RFR(S) 8210388 Use hash table to store archived subgraph_info records

Ioi Lam ioi.lam at oracle.com
Tue Oct 2 16:23:24 UTC 2018


Hi Jiangli,

Thanks for the review. The updated webrev:

http://cr.openjdk.java.net/~iklam/jdk12/8210388-hashtable-subgraph-info.v02.delta/

http://cr.openjdk.java.net/~iklam/jdk12/8210388-hashtable-subgraph-info.v02.full/



On 9/21/18 3:49 PM, Jiangli Zhou wrote:
> Hi Ioi,
>
> The change looks clean. Here are my comments:
>
> - src/hotspot/share/classfile/symbolTable.cpp
>
>  654     if (fixed_hash == 0) {
>  655       return true;
>  656     }
>
> It's been a long time since I touched this code. Can you please remind 
> me when the result of hash_shared_symbol can be 0?
>
hash_shared_symbol eventually calls this:

   static unsigned int hash_code(const jchar* s, int len) {
     unsigned int h = 0;
     while (len-- > 0) {
       h = 31*h + (unsigned int) *s;
       s++;
     }
     return h;
   }

So the empty symbol has a hashcode of 0. Valid class/field/method names 
and signatures cannot be empty, so I think we are safe there.

Otherwise it's pretty easy to come up with symbols that can overflow "h" 
to zero.
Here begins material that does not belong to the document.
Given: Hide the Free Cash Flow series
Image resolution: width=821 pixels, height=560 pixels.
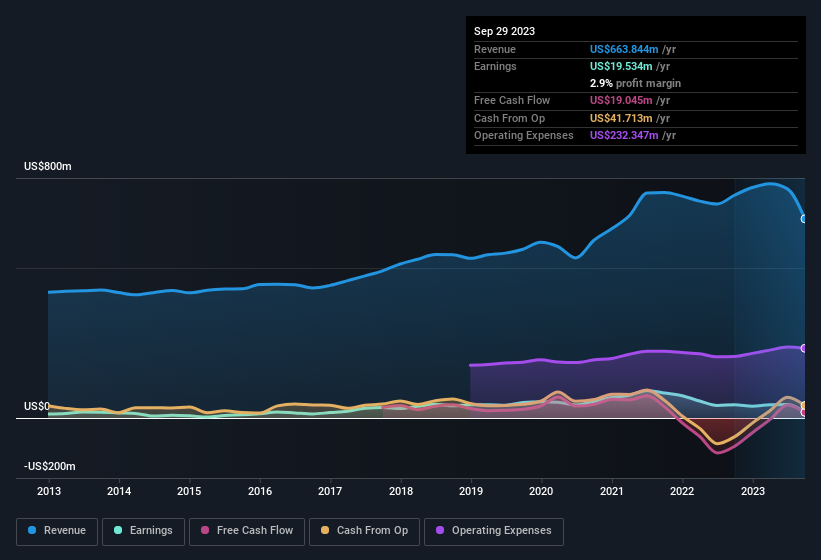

I wrote a program to find a few of them:

{ 4 25 31 19 29 24 4 } => 4294967296
{ 4 25 31 19 29 23 35 } => 4294967296
{ 4 25 31 19 29 22 66 } => 4294967296
{ 4 25 31 19 29 21 97 } => 4294967296
{ 4 25 31 19 29 20 128 } => 4294967296
{ 4 25 31 19 29 19 159 } => 4294967296
{ 4 25 31 19 29 18 190 } => 4294967296
{ 4 25 31 19 29 17 221 } => 4294967296
{ 4 25 31 19 29 16 252 } => 4294967296

But I don't see any such symbols while dumping the default CDS archive, 
which has 36163 symbols.

> - src/hotspot/share/memory/heapShared.cpp
>
> 52 KlassSubGraphInfo* HeapShared::get_subgraph_info(Klass* k) {
>
> Since you are here, can you please add an assert to make sure it's 
> called at dump time only.
>

Fixed.

> 175 if (info.subgraph_object_klasses() != NULL || 
> info.subgraph_entry_fields() != NULL) {
>
> We should not have a subgraph_info with no object_klasses and no entry 
> field. A subgraph_info can have no object_klasses, but should have at 
> least one entry field. I think we should have an assert instead.
>

Sometimes no fields can be archived (e.g., 
cacheObject/ArchivedIntegerCacheTest.java which tries to archive a very 
large array). So I'll leave this check there.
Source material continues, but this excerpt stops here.